As an aside, I'm no longer sure this explanation for why I got wrong
timings for this way of measuring RX time is correct. It may simply be
that I was counting the same time interval more than once because I
didn't realise that the handler would be called for each frame. See
below.

> I think rs_tstamp in rx-status is different for first MPDU and last
> MPDU in an A-MPDU meaning you should be able to compute the entire
> duration (if you track it, and this should be fairly straightforward
> as you can't really rx interleaved MPDUs from different
> A-MPDUs/stations). I'm not sure if the last MPDU defines the tstamp of
> first symbol or last one.

I actually went down this path again last night, but haven't had a
chance to test it yet.

So what I have now is this:

       /* Only count airtime for last frame in an aggregate. FIXME: Should
        * this be only the first frame? */
       if (!rs->rs_isaggr || !rs->rs_moreaggr)

■ WHAT YOU WILL DO ■
A. In the quoted passage of the message about measuring RX time, what makes tracking the entire A-MPDU duration fairly straightforward? Answer in one or two sentences.
B. Reproduce the part of the message that opens with the words containing "So what I have" and closes with "(!rs->rs_isaggr || !rs->rs_moreaggr)", substituting "A-MPDU" for "aggregate".

Screen grounding items
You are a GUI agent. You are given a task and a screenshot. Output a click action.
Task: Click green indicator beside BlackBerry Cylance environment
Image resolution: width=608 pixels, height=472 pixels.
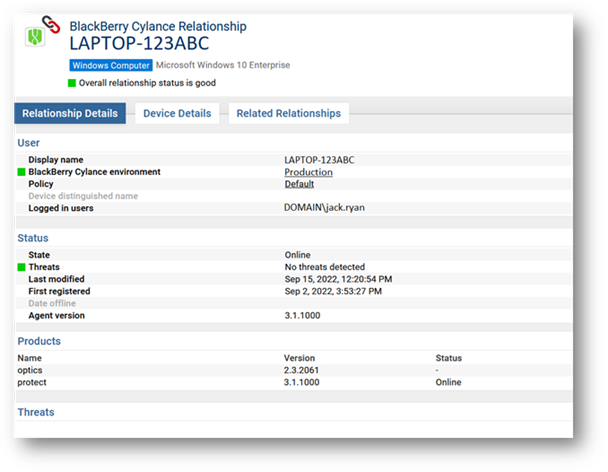[21, 172]
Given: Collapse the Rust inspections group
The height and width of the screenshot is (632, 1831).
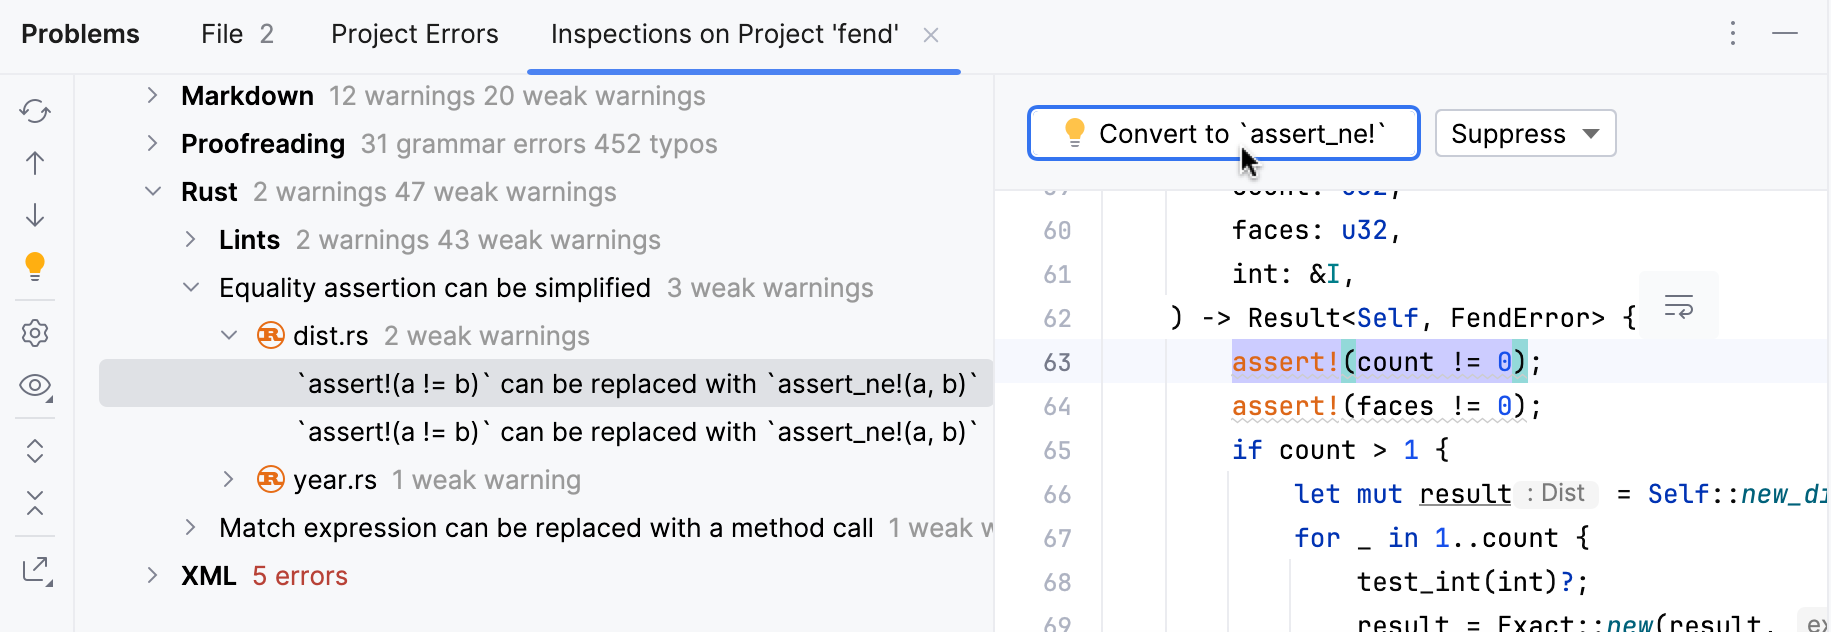Looking at the screenshot, I should tap(152, 191).
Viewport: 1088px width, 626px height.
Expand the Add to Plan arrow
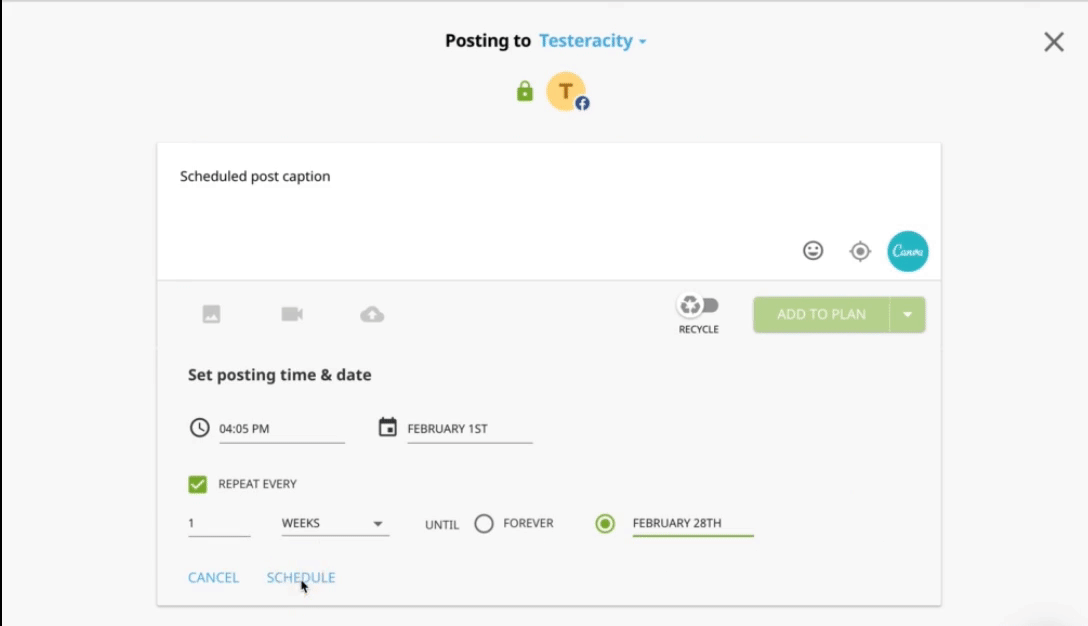pyautogui.click(x=908, y=314)
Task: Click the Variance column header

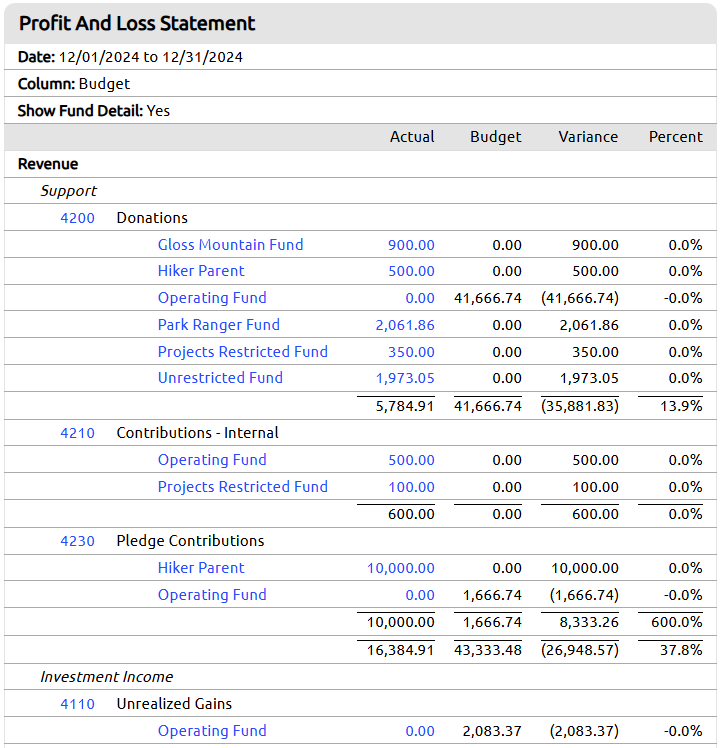Action: point(588,137)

■ SOLUTIONS ■
A. It should be fairly straightforward because you can't really receive interleaved MPDUs from different A-MPDUs or stations.

B.
So what I have now is this:

       /* Only count airtime for last frame in an A-MPDU. FIXME: Should
        * this be only the first frame? */
       if (!rs->rs_isaggr || !rs->rs_moreaggr)